Um ensaio sobre a verdade que escapa!
Há
um momento em que a filosofia abandona as grandes teorias e se ajoelha diante
do espelho. É nesse instante, íntimo e incômodo, que surgem as confissões
filosóficas. Elas não são apenas relatos pessoais de quem pensa demais, mas são
também lampejos de uma verdade que não se alcança pela razão pura, nem pela
experiência bruta, mas por algo entre o vivido e o pensado — um lugar onde a
alma filosofa consigo mesma.
Confessar,
em sua origem latina confiteri, é um ato de expor a verdade diante de
outro, ou até mesmo de si. Mas aqui não falamos de pecados, como nas confissões
religiosas, nem de crimes, como nas confissões policiais. Falamos daquelas
verdades silenciosas que nos habitam e que, quando verbalizadas, não nos
libertam — apenas nos desnudam.
Nietzsche,
em Ecce Homo, escreve como quem oferece não uma
autobiografia, mas uma revelação de estilo: “por que sou tão inteligente?”,
“por que escrevo livros tão bons?”. A ironia não é orgulho, é exposição: ele
joga fora as máscaras para revelar outras máscaras. A confissão filosófica,
nesse sentido, não pretende chegar à essência do eu, mas mostrar que esse eu é,
no fim, uma construção — fragmentária, cênica, teatral.
Agostinho,
no entanto, ao escrever suas Confissões, buscava Deus. Sua alma
ansiava por uma ordem no caos dos desejos. Já Montaigne, nos Ensaios,
buscava a si mesmo: “Eu sou a matéria do meu livro”. Mas o que ambos fazem — um
religioso, outro cético — é admitir, com estilo próprio, que pensar é também
uma forma de sentir.
Talvez
o ensaio mais inovador seja justamente aquele que não esconde o tremor da mão
que escreve. Um filósofo, ao confessar, não declara certezas, mas dúvidas que o
fundam. E essas dúvidas não se organizam como um tratado. Elas se insinuam como
diálogos internos, como vozes que não se calam. O filósofo confessor não está
acima do mundo, mas dentro dele — sujo de vida, perdido entre conceitos que já
não explicam tudo.
As
confissões filosóficas inovam quando deixam de querer ensinar e passam a
compartilhar. Quando trocam a forma do argumento pela forma do gesto. Quando o
filósofo diz: “Não sei”, mas esse não saber carrega séculos de pensamento e
lágrimas silenciosas.
No
cotidiano, essas confissões aparecem quando alguém diz:
“Tenho
medo de não estar vivendo minha própria vida.”
“Às
vezes, finjo que acredito no que digo.”
“Tenho
vergonha do que me tornei para caber no que esperavam de mim.”
Essas
frases, simples, poderiam estar num diário qualquer.

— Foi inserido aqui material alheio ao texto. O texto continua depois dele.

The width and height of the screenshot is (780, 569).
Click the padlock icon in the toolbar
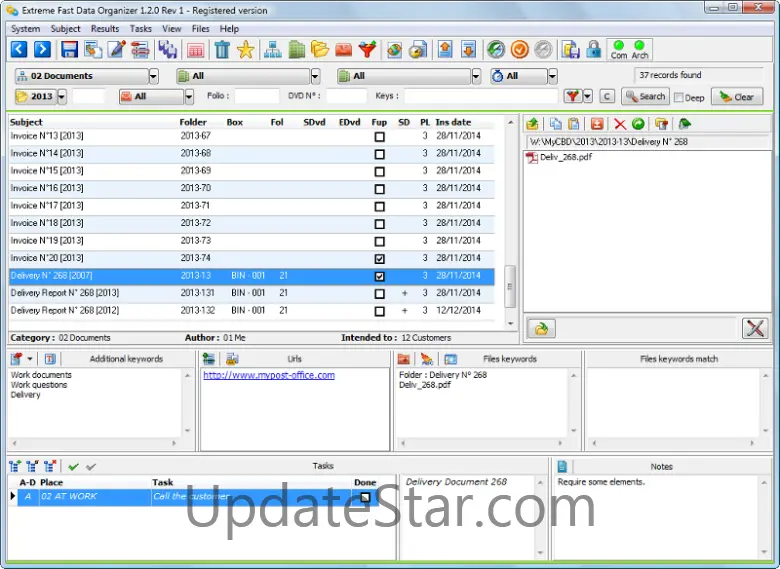click(594, 49)
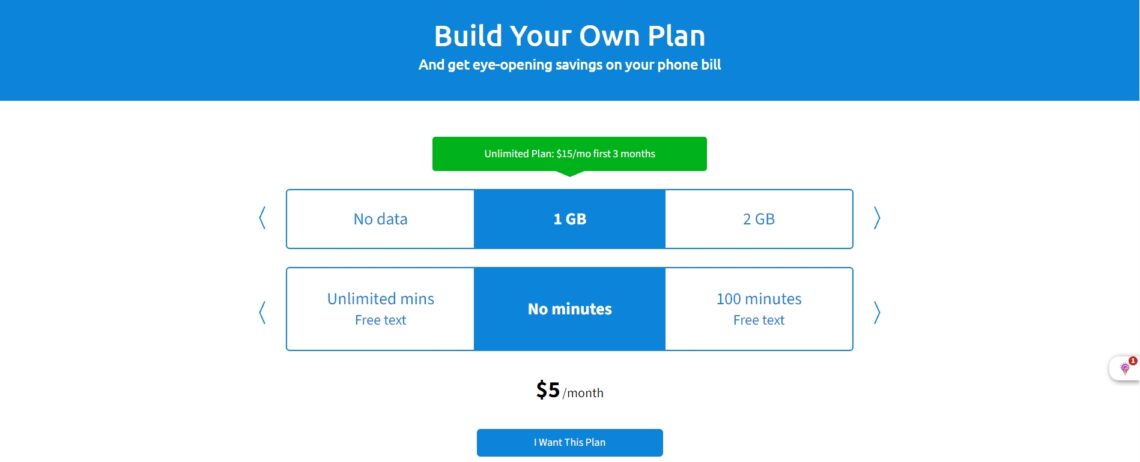This screenshot has height=462, width=1140.
Task: Click the $5 price amount
Action: (548, 391)
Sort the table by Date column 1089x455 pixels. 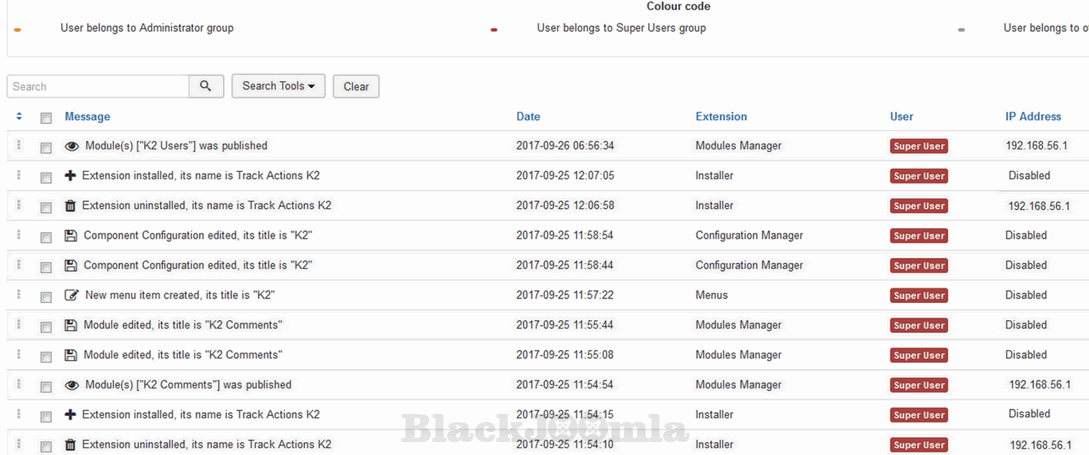tap(528, 117)
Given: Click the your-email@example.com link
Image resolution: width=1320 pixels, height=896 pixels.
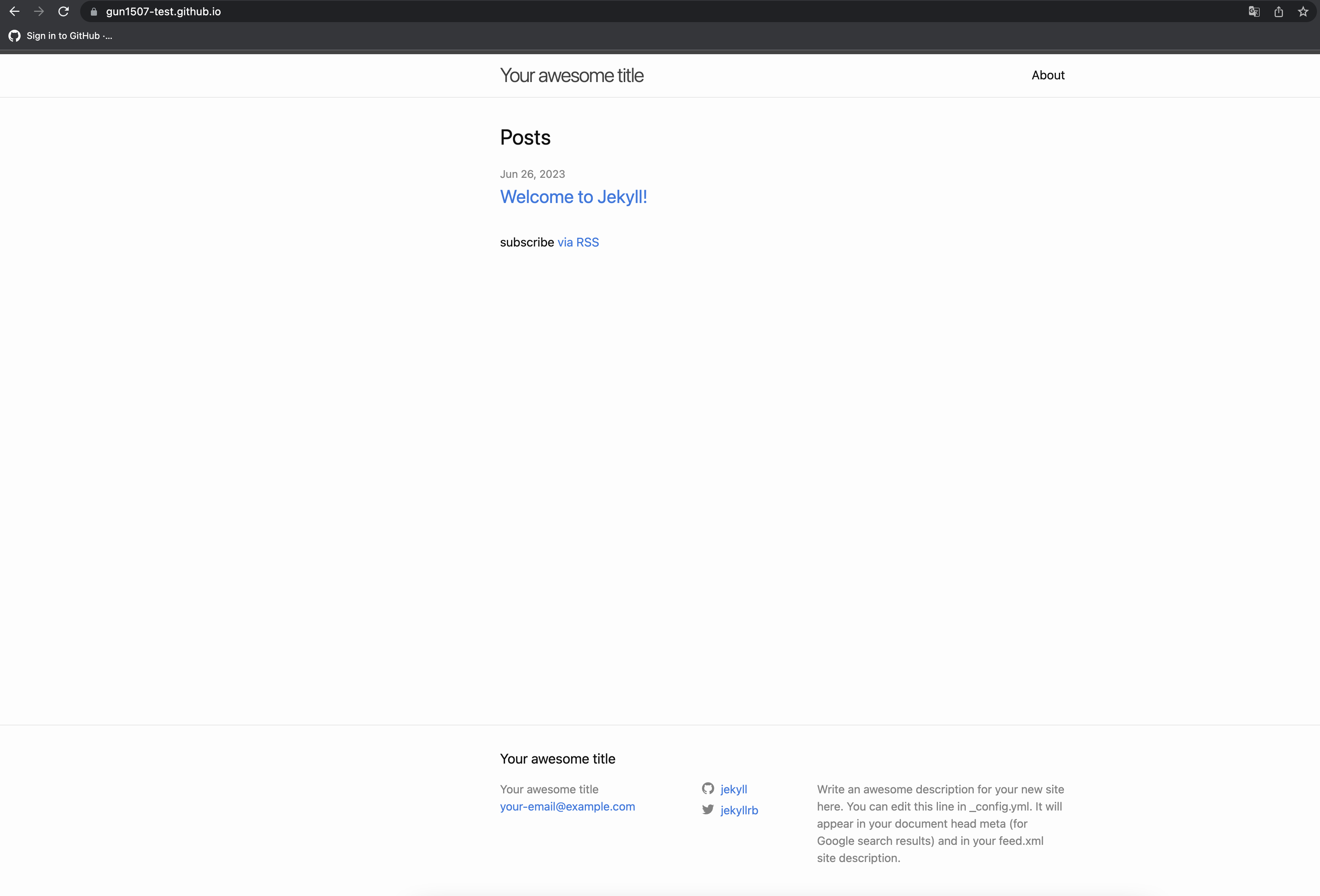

Mas quando atravessadas
por reflexão, tornam-se filosóficas: carregam o peso da existência e o desejo
de verdade.
Por
isso, a confissão filosófica não precisa ser escrita em latim, nem publicada em
volumes grossos. Pode acontecer num café solitário, numa conversa interrompida,
numa madrugada sem sono. O que a torna filosófica é o silêncio que ela rompe —
e o silêncio que ela deixa.
Talvez,
no fundo, toda filosofia verdadeira seja uma confissão. E talvez a inovação
filosófica esteja menos em inventar novos sistemas, e mais em ter coragem de
dizer, enfim: “eu também estou perdido, mas continuo pensando”.